— Problem details —
Count every line of the listing where the string "resolution" occurs, and reply with the count alone.
━━━━━━
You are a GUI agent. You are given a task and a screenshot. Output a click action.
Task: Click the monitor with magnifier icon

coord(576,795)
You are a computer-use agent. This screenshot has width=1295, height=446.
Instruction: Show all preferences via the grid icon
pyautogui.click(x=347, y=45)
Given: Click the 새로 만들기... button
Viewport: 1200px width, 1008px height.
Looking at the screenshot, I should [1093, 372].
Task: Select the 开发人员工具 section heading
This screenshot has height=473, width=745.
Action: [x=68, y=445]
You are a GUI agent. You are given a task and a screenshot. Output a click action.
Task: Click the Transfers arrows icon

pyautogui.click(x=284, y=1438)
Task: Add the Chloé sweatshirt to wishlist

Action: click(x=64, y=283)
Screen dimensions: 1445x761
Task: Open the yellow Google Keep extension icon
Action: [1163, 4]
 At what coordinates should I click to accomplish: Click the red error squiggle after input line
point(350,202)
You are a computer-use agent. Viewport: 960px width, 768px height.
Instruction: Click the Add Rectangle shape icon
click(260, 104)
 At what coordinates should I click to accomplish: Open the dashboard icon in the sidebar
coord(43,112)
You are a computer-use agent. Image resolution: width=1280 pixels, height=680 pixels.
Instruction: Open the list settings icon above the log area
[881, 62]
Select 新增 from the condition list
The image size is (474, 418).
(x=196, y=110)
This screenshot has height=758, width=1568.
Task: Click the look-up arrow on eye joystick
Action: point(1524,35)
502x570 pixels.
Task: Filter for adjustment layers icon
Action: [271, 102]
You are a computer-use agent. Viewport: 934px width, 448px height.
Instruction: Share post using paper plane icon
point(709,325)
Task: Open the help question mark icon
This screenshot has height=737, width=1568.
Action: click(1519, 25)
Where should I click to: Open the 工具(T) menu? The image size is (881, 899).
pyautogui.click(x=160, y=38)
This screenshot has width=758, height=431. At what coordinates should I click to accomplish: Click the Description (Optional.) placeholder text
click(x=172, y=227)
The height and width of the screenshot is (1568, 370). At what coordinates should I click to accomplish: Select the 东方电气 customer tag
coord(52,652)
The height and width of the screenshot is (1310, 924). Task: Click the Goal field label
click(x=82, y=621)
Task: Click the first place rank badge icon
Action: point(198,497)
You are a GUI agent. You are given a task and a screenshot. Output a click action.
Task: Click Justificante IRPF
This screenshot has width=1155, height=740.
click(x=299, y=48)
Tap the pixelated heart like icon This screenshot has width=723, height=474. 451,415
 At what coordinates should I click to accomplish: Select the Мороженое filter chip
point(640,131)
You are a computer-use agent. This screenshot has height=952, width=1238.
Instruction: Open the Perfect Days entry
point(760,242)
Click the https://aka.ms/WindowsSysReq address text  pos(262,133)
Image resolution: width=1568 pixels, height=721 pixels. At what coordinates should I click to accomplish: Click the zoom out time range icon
━━━━━━
— Result —
2